Boxed cards

Laurence Horn laurence.horn at YALE.EDU
Tue Dec 12 11:17:05 UTC 2000


At 6:06 PM -0500 12/12/00, Douglas G. Wilson wrote:
>At 06:20 PM 12/10/00 -0600, you wrote:
>>Can anyone help find the origin of "boxed," meaning a card that is faced
>>in the wrong direction in a pack of playing cards? What dictionaries
>>include that meaning?
>>
>>(This question is on behalf one of the editors of the American Contract
>>Bridge League's Bridge Bulletin.)
>
>I'm not familiar with the expression.

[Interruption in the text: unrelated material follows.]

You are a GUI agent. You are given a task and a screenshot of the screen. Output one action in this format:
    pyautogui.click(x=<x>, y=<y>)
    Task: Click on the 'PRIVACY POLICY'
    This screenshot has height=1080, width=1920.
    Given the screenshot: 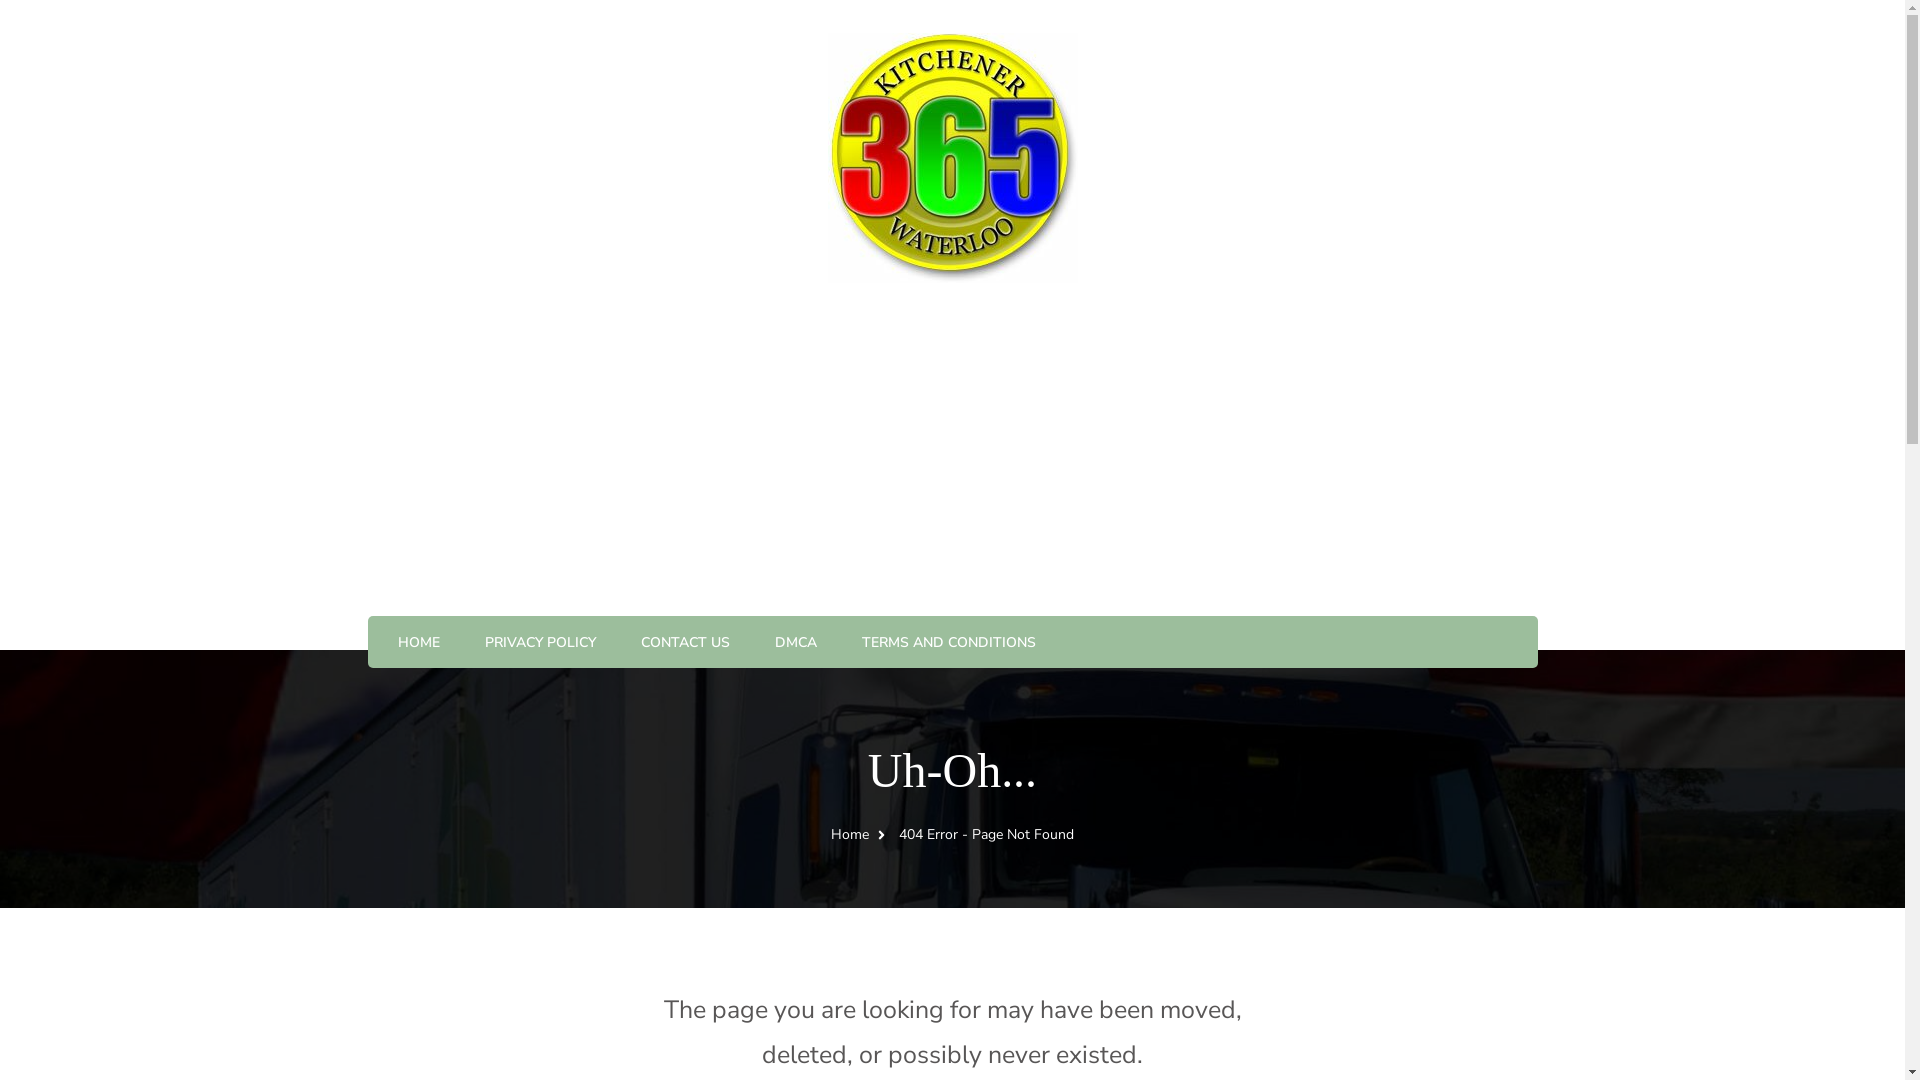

I don't find it in the dictionaries.
>But I can speculate.
>
>Speculation 1:
>
>Likely the verb "box" in "boxed card" is the same as the verb "box" = "mix
>[up]"/"confuse", e.g., (1) with reference to livestock (incorrectly mixed
>herds/flocks) in Australia and NZ [OED, RHUD, etc.], (2) in mixing liquids
>such as paint [RHUD], (3) more generally -- in Australia, "to confuse
>someone or something" [RHUD].
>
>The Macquarie Australian dictionary shows "box up" = "to allow (separate
>mobs of sheep) to become indiscriminately mixed", "make a box of" = "to
>muddle". The Cassell slang dictionary shows "box-up" [NZ] =
>"quandary"/"state of confusion", "box" [Australia/NZ] (v.) = "to make a
>blunder, to mix something up" and (n.) = "a blunder, a mix-up, a mess".
>
>Speculation 2:
>
>Whence the word "box" = "mixup"/"mess"?
>
>Compare the Cassell slang dictionary's definitions of "bollix" (v.) [US] =
>"to make a mess of, to do badly", and "ballocks [up]" [Australia] = "to
>ruin, to make a mess of". These are originally the same word
>"ballocks"/"bollocks", originally = "testicles" (still current UK slang).
>
>I suspect the verb "box" in the "mix-up" sense originated as a -- possibly
>euphemistic -- alteration of this.
>
I think the "bollixed" derivation is farily implausible, and offer
another source (or pair of sources).  The RHHDAS has two senses for
"boxed" that strike me as not too unlikely candidates:

(1) 'drunk, drugged, high':  the face up card is too out of it to
know what it's doing

(2) 'dead' (orig. from the noun "box" = 'coffin').  The boxed card is
dead (for the relevant hand), incapable of being dealt.

Well, it's a thought.  I'm not putting my money where my electrons are.